[[ Records supplied, beginning ]]

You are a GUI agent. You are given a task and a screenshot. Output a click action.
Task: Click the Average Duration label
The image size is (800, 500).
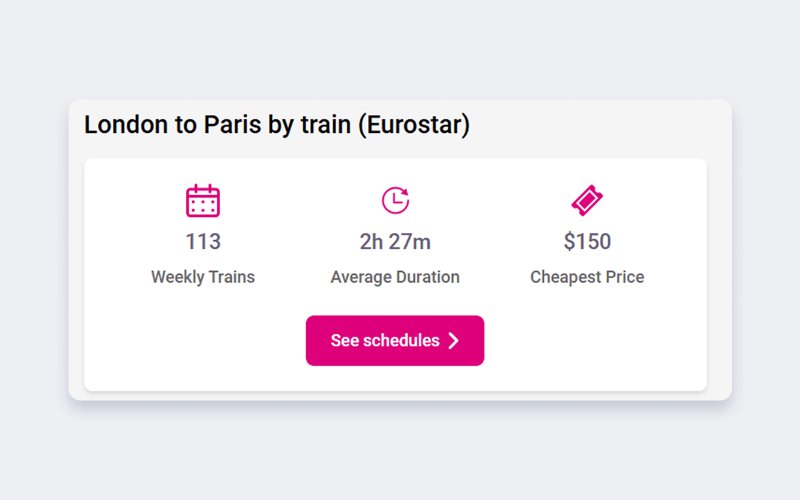coord(395,277)
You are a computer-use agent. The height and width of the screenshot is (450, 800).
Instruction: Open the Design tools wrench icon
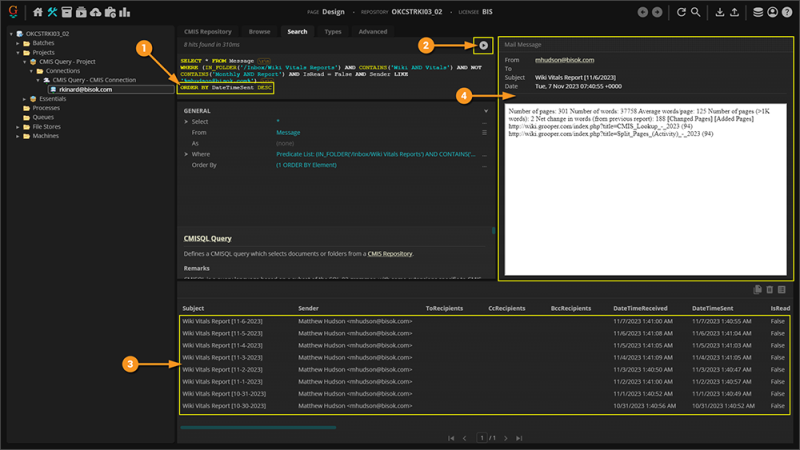pyautogui.click(x=52, y=13)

[[ Records supplied, end ]]

Problem
All that should appear in the response is the run of lines from the one with "The image size is (800, 500)." through the final line of the records, restated exactly, with pictures omitted.

Expected answer
The image size is (800, 500).
coord(395,277)
You are a computer-use agent. The height and width of the screenshot is (450, 800).
Instruction: Open the Design tools wrench icon
pyautogui.click(x=52, y=13)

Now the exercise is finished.